- [BRANO SCELTO]:
----

A svolgere il ruolo di «coordinatore politico» venne chiamato Paul-Henri Spaak, uomo di spessore e già presidente del Movimento europeo dal 1950 al 1954. Spaak aveva inoltre diretto con Altiero Spinelli il Comité d’études pour la Constitution européenne che aveva allestito i lavori dell’Assemblea ad hoc prevista dal progetto di articolato della Comunità europea di difesa. Il fine, attraverso una Comunità politica europea espressamente istituita dalla medesima Assemblea, era garantire il controllo democratico sull’esercito nel ratificando trattato per la Comunità europea di difesa.
Il modus operandi di quello che per brevità si prese a chiamare «Comitato Spaak» muoveva da documenti di lavoro quasi sempre preconfezionati dai validi collaboratori del presidente (Pierre Uri e Hans von der Groeben) ai quali seguirono risoluzioni volte a definire la base degli articoli dei futuri trattati.
Il Comitato Spaak pervenne ad un rapporto dal contenuto ben preciso che fu fatto conoscere all’opinione pubblica, la quale ebbe modo di dibatterne ed esprimersi positivamente. Per tali ragioni la conferenza che in seguito lo trasformò in trattato riuscì a non snaturarlo introducendovi elementi tipici delle retroguardie nazionaliste.

----

- [COSA SI CHIEDE]:
Puoi riscrivere come elenco puntato il paragrafo del brano sul Comitato Spaak che inizia con «A svolgere il ruolo», conservandone i fatti principali?

----

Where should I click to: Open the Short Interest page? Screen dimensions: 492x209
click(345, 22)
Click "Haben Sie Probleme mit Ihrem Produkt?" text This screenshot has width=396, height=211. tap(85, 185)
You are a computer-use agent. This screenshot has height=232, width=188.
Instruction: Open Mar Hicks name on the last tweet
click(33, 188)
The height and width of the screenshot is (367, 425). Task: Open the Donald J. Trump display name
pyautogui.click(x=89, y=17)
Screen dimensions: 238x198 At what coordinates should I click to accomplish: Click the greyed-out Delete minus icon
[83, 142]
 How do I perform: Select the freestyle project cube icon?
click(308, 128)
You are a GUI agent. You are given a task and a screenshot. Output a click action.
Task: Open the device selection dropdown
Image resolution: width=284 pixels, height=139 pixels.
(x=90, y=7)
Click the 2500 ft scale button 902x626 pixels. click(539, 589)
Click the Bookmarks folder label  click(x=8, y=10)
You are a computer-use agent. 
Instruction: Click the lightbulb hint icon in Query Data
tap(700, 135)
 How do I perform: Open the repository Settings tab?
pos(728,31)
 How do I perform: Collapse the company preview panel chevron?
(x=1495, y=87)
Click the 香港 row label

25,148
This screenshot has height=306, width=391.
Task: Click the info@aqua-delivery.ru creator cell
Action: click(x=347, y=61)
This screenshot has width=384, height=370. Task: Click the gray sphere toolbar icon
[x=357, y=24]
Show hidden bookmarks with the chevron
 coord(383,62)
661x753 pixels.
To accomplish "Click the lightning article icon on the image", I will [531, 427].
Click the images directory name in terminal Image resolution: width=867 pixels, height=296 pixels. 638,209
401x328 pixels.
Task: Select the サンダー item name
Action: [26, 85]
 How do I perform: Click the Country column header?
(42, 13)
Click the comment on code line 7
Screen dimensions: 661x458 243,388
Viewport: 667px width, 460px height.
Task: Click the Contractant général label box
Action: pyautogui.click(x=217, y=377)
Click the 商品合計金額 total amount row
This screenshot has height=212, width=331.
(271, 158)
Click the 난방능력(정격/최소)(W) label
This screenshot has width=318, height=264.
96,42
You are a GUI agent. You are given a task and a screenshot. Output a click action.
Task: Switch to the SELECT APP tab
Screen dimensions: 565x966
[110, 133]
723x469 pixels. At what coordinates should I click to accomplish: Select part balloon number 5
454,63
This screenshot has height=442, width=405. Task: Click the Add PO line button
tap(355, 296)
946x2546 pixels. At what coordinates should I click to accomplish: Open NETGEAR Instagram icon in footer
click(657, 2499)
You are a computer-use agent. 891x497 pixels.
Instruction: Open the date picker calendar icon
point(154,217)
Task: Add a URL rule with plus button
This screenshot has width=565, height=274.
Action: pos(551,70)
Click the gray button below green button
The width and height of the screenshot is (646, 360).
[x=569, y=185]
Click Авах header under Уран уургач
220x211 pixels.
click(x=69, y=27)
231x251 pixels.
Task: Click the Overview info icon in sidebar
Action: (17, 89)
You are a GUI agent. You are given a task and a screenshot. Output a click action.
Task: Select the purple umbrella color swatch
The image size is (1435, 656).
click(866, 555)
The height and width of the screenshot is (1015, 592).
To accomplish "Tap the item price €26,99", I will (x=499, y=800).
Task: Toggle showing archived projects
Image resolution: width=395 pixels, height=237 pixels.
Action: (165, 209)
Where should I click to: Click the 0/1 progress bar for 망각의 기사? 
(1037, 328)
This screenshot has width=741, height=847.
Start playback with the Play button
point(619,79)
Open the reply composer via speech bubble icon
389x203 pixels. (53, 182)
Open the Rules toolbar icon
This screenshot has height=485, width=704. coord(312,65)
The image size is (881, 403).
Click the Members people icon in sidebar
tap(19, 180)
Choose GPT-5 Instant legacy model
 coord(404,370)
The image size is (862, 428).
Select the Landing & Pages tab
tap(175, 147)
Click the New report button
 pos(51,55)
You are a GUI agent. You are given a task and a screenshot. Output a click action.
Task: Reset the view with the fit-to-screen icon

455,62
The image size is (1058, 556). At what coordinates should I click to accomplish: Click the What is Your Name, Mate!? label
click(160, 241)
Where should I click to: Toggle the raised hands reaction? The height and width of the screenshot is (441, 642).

----

- [SOLUZIONE]:
- Paul-Henri Spaak fu chiamato a svolgere il ruolo di «coordinatore politico».
- Era stato presidente del Movimento europeo dal 1950 al 1954.
- Con Altiero Spinelli aveva diretto il Comité d'études pour la Constitution européenne. Il comitato aveva allestito i lavori dell'Assemblea ad hoc prevista dal progetto di articolato della Comunità europea di difesa.
- L'obiettivo era garantire il controllo democratico sull'esercito previsto dal trattato per la Comunità europea di difesa, allora da ratificare. Lo strumento era una Comunità politica europea istituita dalla stessa Assemblea.